Dramaturgicamente, o simbolismo do filme é intenso pois os personagens parecem se mover mais por uma força transcendental do que por vontades próprias. Ou seja, apesar do filme se passar no século XX, os personagens remetem a entidades trágicas e fatalistas, como se eles já tivessem os destinos selados. Não há nenhuma explicação lógica para a obsessão de Sanada em ajudar o seu paciente, nem para a insistência de Matsunaga em se jogar em uma forma de vida que irá intensificar a sua tuberculose; eles “simplesmente” são o que são.

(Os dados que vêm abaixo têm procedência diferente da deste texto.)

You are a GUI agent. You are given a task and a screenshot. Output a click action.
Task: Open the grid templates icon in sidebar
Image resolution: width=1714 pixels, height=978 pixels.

Mas apesar do distanciamento dos personagens, eles estão claramente situados no Japão do pós-guerra, com os jovens usando jaquetas de couro a-la James Dean e com uma máfia poderosa tomando conta da vida cotidiana.

A falta de sentido da vida dos personagens de O anjo embriagado é situada em uma época histórica clara, ainda que não tenhamos acesso aos acontecimentos históricos que a delimitaram. Conhecemos somente as suas consequências. O visão de Kurosawa é pessimista ao retratar um médico obcecado em curar um paciente que não se importa em viver. As falas que ele dirige aos seus pacientes parecem exprimir conselhos aos japoneses daquela época: “Durma e sonhe com a sua infância”. O conselho já traz em si a aceitação de um diagnóstico, pois se sentir bem no presente parece impossível.

O contraste entre passado e presente no filme é paradoxal. Os mafiosos do passado representam, de certa forma, o velho que não tem mais lugar no presente. Sanada afirma ao velho yakuza que retorna em busca da mulher responsável pela sua prisão: “As coisas mudaram desde que foi preso. Suas manias feudais não colam mais”. No entanto, ainda assim, o mundo representado do filme claramente demonstra que, ao retornar, essa força do passado consegue resgatar o seu poder, mesmo em outro contexto. É como se a água lamacenta que inunda a imagem de O anjo embriagado fosse de fato um novo elemento na vida daqueles japoneses, mas que claramente não é isenta dos vícios de antigamente. É uma nova forma de contaminação, uma nova forma de opressão.

O personagem Sanada também apresenta alguns paradoxos. Crítico dos códigos de honra, a forma obsessiva como ele busca curar os seus pacientes segue, de certa forma, um código de honra próprio, de modo que ele não quer curar somente o corpo. Se quisesse somente ser uma pessoa bem sucedida, ele “seria um médico da alta sociedade com um consultório sofisticado”.

Talvez uma breve explicação para esse desvio esteja em um comentário de Sanada sobre Matsunaga: “Não é somente os pulmões que estão doentes. É como se ele estivesse doente até a alma.” Buscar curar essa alma contaminada também era um dos objetivos do doutor. No entanto, Sanada também afirma: “Os sacrifícios humanos não estão mais na moda. Os japoneses fazem tantos sacrifícios sem sentido.” A fala pode ser dirigida tanto aos personagens do filme quanto aos seus espectadores da época. No Japão do pós-guerra, não havia espaço para retóricas sobre o sacrifício. No entanto, ainda assim, o doutor que apresenta esse diagnóstico melancólico e ácido também realiza alguns sacrifícios dignos, ainda que esta dignidade seja enlameada e consciente da sua inutilidade e dos seus perigos.